Joe Kraus is a serial entrepreneur. A founder of Excite.com, he is now heading up a new venture, JotSpot, a venture-backed Wiki company. He recently spoke with Nathan Kaiser.

Kaiser: What is JotSpot?

Kraus: JotSpot is a venture-backed company started two years ago. It is what most people would consider a hosted Wiki, but we like to think about JotSpot in the long-term as a pioneer of do-it-yourself applications.

The industry has spent the last 10 years on do-it-yourself publishing on the net, making it easier for a non-technical person to put words on a page that someone else can read. On the other hand, very little, if any, time has been spent trying to make it easier for an end-user to build an application online.

JotSpot is starting out in the do-it-yourself publishing arena with Wikis, but what we're really trying to accomplish over the long term is to enable end-users to build simple, lightweight, web-based applications.

These applications seem to be primarily targeted toward company intranets.

Yes, I believe that intranets are the sweet spot for our initial Wiki offering.

There is a saying in golf, "drive for show, and putt for dough," which basically means that when Tiger Woods smashes a 300-yard drive off the tee and the gallery goes crazy, that drive is for show. He makes his money on the 5- and 6-foot putts.

Similarly, there is lot of fascination with blogging. It's huge in the public domain. Wikis, with the exception of Wikipedia, tend to be worked on in a private setting. As a result, I believe that it is "blog for show and Wiki for dough."

Most of the usage of Wikis is behind company firewalls, where there is an inherent, built-in mechanism of trust because everyone is an employee at the same place. One of the places that Wikis naturally lend themselves to is intranets and sites for project management inside companies.

Can you clarify exactly what a Wiki is?

The fundamental premise behind a Wiki is that anyone can edit any page. For that to work you have to have trust, which is usually found in tight communities. You can build those communities on the open Internet, but they are definitely rare. Wikipedia has successfully managed to build a community of trust. When someone vandalizes the Wikipedia sight, they are quickly thrown out. Because the community is directly responsible for the site, any defacements are reversed very quickly. There is a lot of care that goes into the site via its very active community.

The LA Times also experimented with Wikis, yet they didn't have that community of trust. It was quickly vandalized and the Times wasn't able to correct the defacements and were forced to discontinue the experiment.

Do companies possess that level of trust?

There is an inherent trust mechanism, as everyone is an employee of that company. Importantly, there is an enforcement mechanism as well; people can be fired. As a result, you have a much easier time establishing the basis upon which a Wiki can work, which is trust. That is why you see Wikis being more successful and popular behind the firewall.

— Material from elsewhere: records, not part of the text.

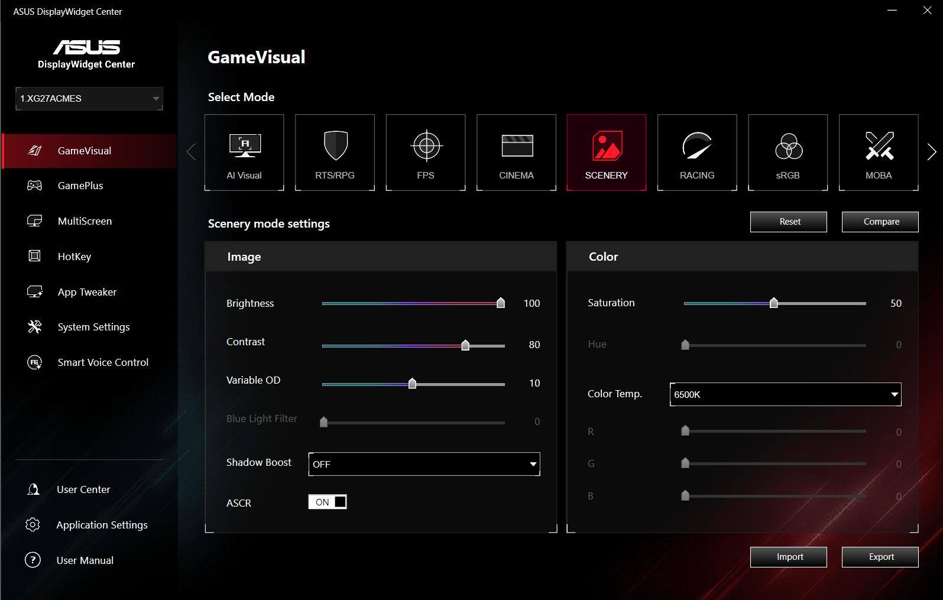
Task: Choose the MOBA crossed swords mode
Action: (879, 153)
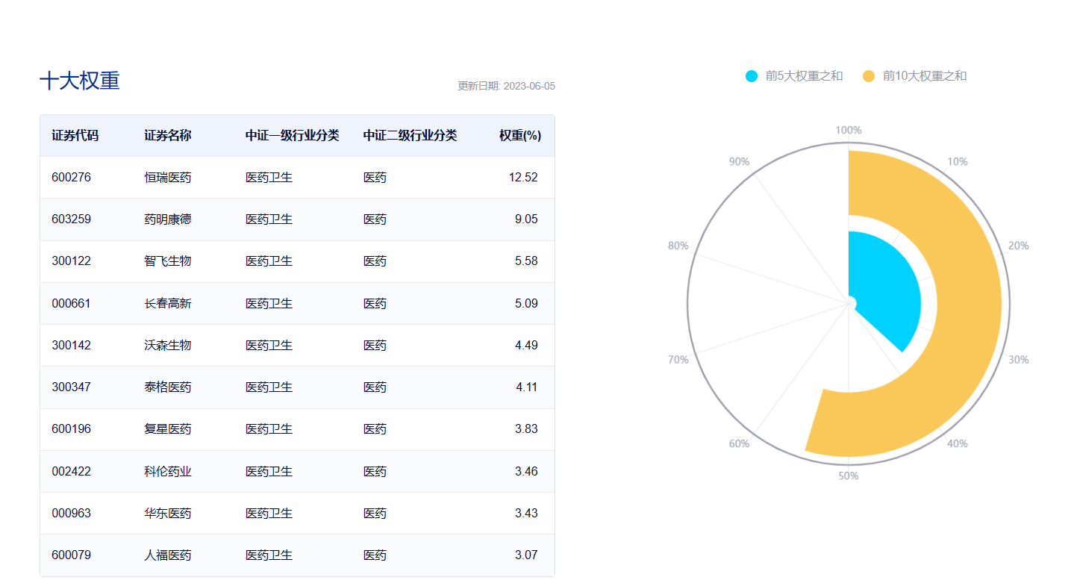Click the 证券名称 column header
1074x586 pixels.
(x=168, y=136)
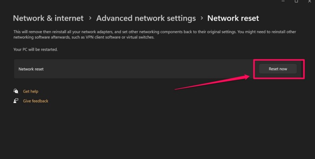
Task: Click the Get help headset icon
Action: 16,91
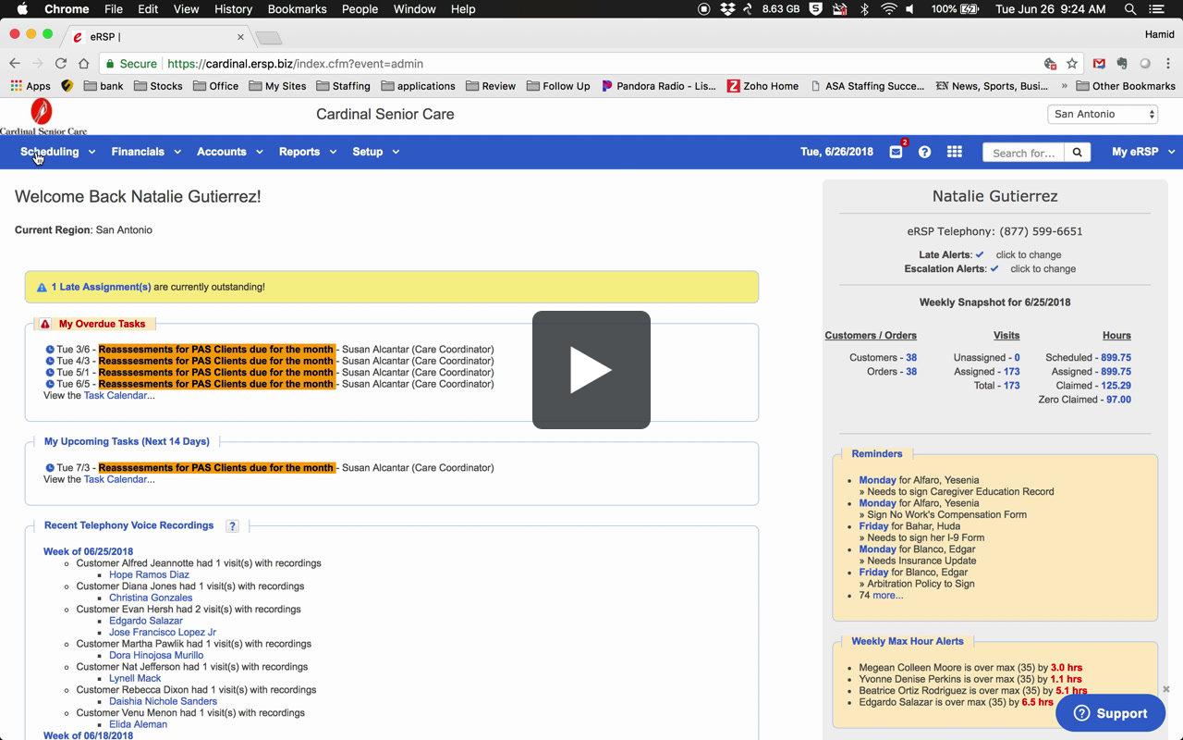
Task: Click the help icon beside Recent Telephony Voice Recordings
Action: click(x=232, y=525)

Do you expect Wikis to turn the current content publishing model on its head?

I think they can, and that definitely is the allure of Wikis. If you look at blogs, they feel like they are building a community but in reality they are a one-to-many publishing system. There is a big interest in identifying technologies that can get people into more of a dialogue with their readers, customers and communities. That is what I believe is driving the allure of Wikis. I think Wikis can be successful in that role, but I am not sure that anybody has cracked the code for how to do it in a consistent fashion.

Why do you believe that is?

The social conventions for Wikis haven't been developed yet. For example, in the early days of email people would send random jokes to the entire office. It took a couple a years before social pressure and social conventions came to the point where you just don't do that anymore.

Similarly, we aren't sure how we are going to use Wikis to engage in conversations more broadly with our community. Though they definitely hold the promise moving forward.

What size businesses are you targeting for the JotSpot solution?

We have customers all over the spectrum. From mom-and-pop sole proprietorships to midsize organizations with 300-500 people, to some of the largest companies in the country.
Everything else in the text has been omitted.